The last time I entered the Black Swan Arts Open Arts Competition, I did so years ago, with an oil painted specially for the event: a double-portrait of myself, blindfolded, with brushes in hand, being led down Vicarage Street by one of my models, who is wearing nothing but a big blue bow in her hair. In the words of the centre manager, the work was not so much 'rejected' as 'not selected'. The fine distinction was lost on me at the time and I remember feeling suitably stung for several months. I was a local artist, after all; I'd even put the Vicarage Street abattoir in the background. The episode served to persuade me that competitions and awards were not for me; that being a winner meant conforming to a jury's idea of merit and that true artists did not seek prizes.
This February, I entered for a second time and this time, I think, for a better reason. I wasn't out to impress or win a prize; I just wanted more people to see the painting than had seen it so far.
Angela's Little Red Digger is the centre-piece of a series of paintings of my hometown, Frome. The others depict various, well-known corners of the town and as a foil to the quaintness of the buildings, each one features one, two or more young men wearing white hoodies and baseball caps. My idea was to bring the topographical painting of Paul Sandby up-to-date. In his views of Windsor, for example, there is often an old loafer in a soldier's jacket leaning on a lump of masonry somewhere. Today, the white hoodie is ubiquitous throughout the market towns of England and is often regarded as an emblem of antisocial behaviour. The wearers are considered to be ill-educated, uncouth, given to trouble-making and vandalism.

→ **Work instructions**
In the passage about the Black Swan Arts Open Arts Competition, which painting is the centerpiece of the series of paintings of Frome? The data has no connection to the passage about the Black Swan Arts Open Arts Competition.

(Stored data)
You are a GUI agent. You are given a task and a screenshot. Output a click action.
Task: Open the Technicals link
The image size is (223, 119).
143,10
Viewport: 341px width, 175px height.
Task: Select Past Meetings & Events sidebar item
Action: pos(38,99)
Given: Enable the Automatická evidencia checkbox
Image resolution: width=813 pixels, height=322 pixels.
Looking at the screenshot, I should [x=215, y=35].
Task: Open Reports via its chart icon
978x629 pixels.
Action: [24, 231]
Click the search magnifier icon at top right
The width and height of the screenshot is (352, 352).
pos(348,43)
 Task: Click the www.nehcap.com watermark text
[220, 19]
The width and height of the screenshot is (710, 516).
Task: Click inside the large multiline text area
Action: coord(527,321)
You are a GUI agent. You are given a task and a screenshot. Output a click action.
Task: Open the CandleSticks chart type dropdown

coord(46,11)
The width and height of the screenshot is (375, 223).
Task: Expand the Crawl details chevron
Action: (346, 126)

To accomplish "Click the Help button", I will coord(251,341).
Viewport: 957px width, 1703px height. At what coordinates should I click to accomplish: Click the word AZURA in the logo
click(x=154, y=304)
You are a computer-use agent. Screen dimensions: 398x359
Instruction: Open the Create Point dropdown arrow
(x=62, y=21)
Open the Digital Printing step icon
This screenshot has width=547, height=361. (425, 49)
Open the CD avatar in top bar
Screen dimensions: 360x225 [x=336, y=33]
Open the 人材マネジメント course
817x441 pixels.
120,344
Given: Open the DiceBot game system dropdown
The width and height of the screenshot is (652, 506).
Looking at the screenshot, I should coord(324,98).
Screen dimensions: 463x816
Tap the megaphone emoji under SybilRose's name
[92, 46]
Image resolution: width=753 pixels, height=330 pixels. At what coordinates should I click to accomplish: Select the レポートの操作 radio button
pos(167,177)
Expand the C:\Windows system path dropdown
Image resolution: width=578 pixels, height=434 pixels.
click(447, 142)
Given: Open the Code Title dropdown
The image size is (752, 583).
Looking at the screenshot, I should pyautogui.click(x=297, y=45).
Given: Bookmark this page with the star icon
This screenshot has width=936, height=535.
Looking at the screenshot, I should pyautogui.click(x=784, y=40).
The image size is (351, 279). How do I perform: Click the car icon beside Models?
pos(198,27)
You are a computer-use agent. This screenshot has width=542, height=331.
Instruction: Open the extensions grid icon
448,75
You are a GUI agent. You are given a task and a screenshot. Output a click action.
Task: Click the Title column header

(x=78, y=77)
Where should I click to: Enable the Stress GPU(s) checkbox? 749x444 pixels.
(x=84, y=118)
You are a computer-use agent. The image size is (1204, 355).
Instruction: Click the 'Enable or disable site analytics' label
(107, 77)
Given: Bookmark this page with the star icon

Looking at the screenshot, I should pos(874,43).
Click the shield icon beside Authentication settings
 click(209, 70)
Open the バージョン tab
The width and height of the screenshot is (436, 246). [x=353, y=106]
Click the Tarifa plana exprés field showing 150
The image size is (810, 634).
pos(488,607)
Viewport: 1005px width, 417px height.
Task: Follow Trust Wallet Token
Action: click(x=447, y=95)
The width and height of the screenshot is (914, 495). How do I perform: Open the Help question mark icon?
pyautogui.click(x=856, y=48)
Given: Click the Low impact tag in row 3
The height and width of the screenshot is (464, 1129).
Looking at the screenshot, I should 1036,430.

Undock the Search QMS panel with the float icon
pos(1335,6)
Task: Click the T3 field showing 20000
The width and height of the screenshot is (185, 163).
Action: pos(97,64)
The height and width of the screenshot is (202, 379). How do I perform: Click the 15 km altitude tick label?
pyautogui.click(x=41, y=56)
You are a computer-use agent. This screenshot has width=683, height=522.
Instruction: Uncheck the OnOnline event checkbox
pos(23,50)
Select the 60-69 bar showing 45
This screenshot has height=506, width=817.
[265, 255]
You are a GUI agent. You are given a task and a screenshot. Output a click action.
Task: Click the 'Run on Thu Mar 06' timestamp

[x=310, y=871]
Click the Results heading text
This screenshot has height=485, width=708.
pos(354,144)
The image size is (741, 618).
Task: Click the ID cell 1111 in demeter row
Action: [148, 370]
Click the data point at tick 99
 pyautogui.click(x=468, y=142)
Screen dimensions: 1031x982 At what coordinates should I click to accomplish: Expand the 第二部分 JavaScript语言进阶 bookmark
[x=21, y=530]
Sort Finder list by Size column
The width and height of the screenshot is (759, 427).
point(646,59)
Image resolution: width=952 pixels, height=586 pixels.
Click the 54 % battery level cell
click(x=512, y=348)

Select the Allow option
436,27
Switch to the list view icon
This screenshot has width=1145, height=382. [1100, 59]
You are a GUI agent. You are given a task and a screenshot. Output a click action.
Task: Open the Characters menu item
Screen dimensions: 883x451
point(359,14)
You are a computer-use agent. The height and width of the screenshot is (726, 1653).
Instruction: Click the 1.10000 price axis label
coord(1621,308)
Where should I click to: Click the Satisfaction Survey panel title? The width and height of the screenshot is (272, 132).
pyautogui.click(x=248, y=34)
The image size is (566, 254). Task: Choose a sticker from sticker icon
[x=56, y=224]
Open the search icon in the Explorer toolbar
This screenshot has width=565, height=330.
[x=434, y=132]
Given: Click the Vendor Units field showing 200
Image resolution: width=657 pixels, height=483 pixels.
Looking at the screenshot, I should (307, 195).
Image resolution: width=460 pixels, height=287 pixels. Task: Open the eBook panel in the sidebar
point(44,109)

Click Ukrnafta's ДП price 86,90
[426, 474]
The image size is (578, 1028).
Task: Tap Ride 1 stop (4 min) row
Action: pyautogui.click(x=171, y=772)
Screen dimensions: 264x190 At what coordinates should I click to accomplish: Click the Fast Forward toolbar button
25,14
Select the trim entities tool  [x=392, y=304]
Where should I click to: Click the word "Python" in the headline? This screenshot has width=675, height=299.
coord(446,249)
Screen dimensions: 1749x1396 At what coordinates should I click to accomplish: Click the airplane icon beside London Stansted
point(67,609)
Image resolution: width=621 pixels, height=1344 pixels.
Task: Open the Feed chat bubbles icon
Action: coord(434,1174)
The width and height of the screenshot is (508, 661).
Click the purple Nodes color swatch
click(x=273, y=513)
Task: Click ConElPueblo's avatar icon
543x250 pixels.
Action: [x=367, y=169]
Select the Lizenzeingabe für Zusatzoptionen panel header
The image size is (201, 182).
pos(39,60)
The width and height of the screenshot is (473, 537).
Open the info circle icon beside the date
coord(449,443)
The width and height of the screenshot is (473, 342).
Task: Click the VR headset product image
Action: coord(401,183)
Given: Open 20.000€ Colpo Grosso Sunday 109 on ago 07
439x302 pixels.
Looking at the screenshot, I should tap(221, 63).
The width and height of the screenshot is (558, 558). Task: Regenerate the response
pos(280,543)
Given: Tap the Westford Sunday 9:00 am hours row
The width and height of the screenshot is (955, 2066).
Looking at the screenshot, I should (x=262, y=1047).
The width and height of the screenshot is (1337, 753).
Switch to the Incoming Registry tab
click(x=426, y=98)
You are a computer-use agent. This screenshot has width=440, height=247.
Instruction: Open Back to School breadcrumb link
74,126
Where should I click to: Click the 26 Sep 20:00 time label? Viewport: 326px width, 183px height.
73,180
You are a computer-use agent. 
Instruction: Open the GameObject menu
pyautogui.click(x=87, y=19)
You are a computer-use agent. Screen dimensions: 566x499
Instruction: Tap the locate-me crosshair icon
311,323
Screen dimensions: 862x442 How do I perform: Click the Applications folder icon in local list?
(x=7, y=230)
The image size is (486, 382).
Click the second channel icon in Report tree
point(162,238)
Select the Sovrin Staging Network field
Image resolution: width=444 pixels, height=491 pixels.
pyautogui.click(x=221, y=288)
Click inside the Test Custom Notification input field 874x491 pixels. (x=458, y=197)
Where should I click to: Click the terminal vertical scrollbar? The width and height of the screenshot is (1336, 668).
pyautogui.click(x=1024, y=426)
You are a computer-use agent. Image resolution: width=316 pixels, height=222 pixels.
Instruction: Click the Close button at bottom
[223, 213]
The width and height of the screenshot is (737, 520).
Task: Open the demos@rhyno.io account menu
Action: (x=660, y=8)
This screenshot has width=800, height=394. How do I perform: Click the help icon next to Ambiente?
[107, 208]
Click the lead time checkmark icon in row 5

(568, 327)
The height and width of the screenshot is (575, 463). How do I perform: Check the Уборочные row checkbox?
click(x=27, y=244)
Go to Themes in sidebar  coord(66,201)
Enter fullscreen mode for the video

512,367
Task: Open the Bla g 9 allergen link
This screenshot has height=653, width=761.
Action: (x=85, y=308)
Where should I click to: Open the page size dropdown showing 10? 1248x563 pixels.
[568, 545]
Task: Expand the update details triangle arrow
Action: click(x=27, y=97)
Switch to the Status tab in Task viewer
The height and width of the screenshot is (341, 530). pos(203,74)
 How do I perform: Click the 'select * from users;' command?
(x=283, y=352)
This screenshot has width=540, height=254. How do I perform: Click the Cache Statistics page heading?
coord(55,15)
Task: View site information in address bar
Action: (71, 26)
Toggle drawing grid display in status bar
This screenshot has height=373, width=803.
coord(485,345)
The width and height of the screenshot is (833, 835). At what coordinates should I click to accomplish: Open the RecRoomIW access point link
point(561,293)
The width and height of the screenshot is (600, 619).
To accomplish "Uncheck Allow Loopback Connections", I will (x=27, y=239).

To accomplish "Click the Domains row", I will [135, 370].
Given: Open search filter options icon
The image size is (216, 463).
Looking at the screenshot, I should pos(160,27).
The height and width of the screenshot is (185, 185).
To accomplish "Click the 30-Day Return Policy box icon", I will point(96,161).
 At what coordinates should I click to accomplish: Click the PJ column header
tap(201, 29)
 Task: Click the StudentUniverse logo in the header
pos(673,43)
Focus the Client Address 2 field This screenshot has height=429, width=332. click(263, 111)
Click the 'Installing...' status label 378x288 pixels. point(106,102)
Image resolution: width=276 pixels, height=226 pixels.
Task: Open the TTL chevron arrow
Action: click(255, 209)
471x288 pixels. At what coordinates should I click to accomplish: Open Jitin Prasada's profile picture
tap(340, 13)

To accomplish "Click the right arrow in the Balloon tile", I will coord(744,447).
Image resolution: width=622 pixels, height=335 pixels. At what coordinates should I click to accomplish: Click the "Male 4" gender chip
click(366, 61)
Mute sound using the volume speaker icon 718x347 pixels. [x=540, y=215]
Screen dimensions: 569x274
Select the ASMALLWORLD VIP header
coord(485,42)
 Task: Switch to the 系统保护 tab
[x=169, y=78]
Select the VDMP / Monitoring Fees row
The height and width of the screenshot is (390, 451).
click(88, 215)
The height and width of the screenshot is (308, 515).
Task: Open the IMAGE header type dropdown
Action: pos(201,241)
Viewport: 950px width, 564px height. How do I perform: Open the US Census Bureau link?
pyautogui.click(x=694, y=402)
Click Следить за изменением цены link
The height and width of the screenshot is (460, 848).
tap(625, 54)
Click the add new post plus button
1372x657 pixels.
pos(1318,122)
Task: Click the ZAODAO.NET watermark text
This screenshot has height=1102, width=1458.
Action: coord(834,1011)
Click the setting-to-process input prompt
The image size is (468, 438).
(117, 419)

→ **Solution**
Angela's Little Red Digger.